Künstliche Intelligenz 

Nicht zuletzt die Künstliche Intelligenz setzt entscheidende Impulse, die uns bisherige Arbeitspraktiken und Rollenverständnisse hinterfragen lassen. “Es ist nicht das erste Mal, dass Menschen befürchten, dass Maschinen menschliche Arbeit überflüssig machen und einige wenige sehr reich und die Mehrheit sehr arm werden.” Der Satz erscheint zeitlos, er entstammt einem Kommentar von Wirtschaftshistoriker Robert C. Allen aus dem Jahr 2017 im Journal Nature (doi: 10.1038/550321a). Spätestens mit der Veröffentlichung des Chatbots ChatGPT von OpenAI im November 2022 und seinen Pendants der Konkurrenz ist die Diskussion um die Zukunft von Arbeit um eine entscheidende Facette reicher.  

Digitalisierung und KI haben zunehmend den Arbeitsalltag verdichtet. So wenig, wie Roboter den Menschen ersetzt haben, werden auch KI und Chatbots Menschen nicht ersetzen, lautet der Expertentenor. Sie sind vielmehr ein weiterer Faktor für die Verschiebung von Arbeitslast und Neugestaltung von Arbeitswelten bzw. Arbeitsteilung zwischen Mensch und Maschine. So gilt auch hier für Politikwissenschaftlerin Prainsack: “Die Arbeitsmarktpolitik ist das Grundproblem, es sind nicht die Roboter.” 

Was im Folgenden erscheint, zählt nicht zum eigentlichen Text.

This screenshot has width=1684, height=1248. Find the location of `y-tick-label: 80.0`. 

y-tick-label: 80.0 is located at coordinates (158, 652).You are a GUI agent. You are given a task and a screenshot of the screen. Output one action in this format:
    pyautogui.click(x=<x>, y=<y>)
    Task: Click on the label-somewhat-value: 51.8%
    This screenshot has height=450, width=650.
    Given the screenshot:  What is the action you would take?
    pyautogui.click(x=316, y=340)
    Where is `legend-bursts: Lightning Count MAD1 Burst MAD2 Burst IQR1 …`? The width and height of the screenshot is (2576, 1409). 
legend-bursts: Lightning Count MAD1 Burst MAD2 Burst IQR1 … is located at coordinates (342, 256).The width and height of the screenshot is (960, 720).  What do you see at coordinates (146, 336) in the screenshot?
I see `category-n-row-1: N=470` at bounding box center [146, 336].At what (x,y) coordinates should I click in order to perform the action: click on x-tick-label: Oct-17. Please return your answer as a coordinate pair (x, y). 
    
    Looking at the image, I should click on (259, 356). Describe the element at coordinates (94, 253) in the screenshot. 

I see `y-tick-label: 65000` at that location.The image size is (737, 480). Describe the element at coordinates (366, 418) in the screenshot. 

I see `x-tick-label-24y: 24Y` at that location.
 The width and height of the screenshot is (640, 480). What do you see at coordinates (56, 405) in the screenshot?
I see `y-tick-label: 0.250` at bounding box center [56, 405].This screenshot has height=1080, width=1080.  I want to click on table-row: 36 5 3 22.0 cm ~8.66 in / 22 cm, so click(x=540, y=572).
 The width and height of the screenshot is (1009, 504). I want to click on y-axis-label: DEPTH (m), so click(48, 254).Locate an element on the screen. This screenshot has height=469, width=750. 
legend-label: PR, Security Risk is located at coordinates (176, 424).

“Digitalisierung und Big Data transformieren die Arbeitswelt. Beschäftigte, die nicht anpassungsfähig genug sind, sind dadurch mit neuen Beschäftigungsrisiken konfrontiert”, schreibt Wirtschaftswissenschafter Holger Bonin, designierte Direktor des Instituts für Höhere Studien (IHS), in einem Gastkommentar.  Um den Wandel zu begleiten, müsse sich die Arbeitsmarktpolitik nicht ganz neu erfinden: “Es bleiben auch im digitalen und datengetriebenen Strukturwandel zur Beschäftigungssicherung klassische Ansätze der aktiven Arbeitsmarktpolitik zentral, auch wenn sie einer inhaltlichen Nachschärfung bedürfen.”

> Mehr darüber, wie das Teamwork Mensch-KI die Arbeitswelt verändern könnte und wie groß der Einfluss von Künstlicher Intelligenz auf unsere Arbeitswelt wirklich ist

“Es bleiben auch im digitalen Strukturwandel zur Beschäftigungssicherung klassische Ansätze der aktiven Arbeitsmarktpolitik zentral, auch wenn sie einer inhaltlichen Nachschärfung bedürfen.” Holger Bonin, designierter Direktor des Instituts für Höhere Studien

Etablierte Denkmuster überwinden 

“Wir müssen uns überlegen, wie wir den Diskurs dazu aufsetzen”, so Angelika Schmidt: “Wichtig ist, dass wir anfangen und dabei nicht in schwarz-weiße Denkmuster verfallen.” Dazu zähle auch die Aufgeschlossenheit, einander zuzuhören, etwa bei der Diskussion um die Vier-Tage-Woche bei vollem Lohnausgleich.   

“Wenn wir eine Gesellschaft mit guter Arbeit wollen, produktiv, aber gesund, dann müssen wir soziale Sicherungssysteme auf ein neues Fundament stellen”, sagt Barbara Prainsack, die die Aufwertung von der – häufig durch Frauen ausgeübten – Care-Arbeit sowie das bedingungslose Grundeinkommen als zentrale Themen in ihrem aktuellen Buch behandelt und als Instrumente, um Arbeit gerechter zu gestalten (“Wofür wir arbeiten”, Brandstätter Verlag, 2023). 

Neben der Arbeitsmarktpolitik sind es auch die Unternehmen selbst, die gefordert sind. Sie können vor allem viel schneller agieren, meint Wirtschaftsprofessorin Schmidt. Schon die Tatsache, dass die Erwerbstätigen vor dem Hintergrund des Arbeitskräftemangels zunehmende Freiheiten bei der Wahl der Jobs haben und damit das lange geltende Prinzip von Angebot und Nachfrage ausgehebelt wird, sollte zum Handeln inspirieren. Es sind heute vor allem die Unternehmen gefragt, mit möglichst attraktiven Angeboten, um Arbeitskräfte zu ringen. Das Kräftefeld hat sich umgekehrt.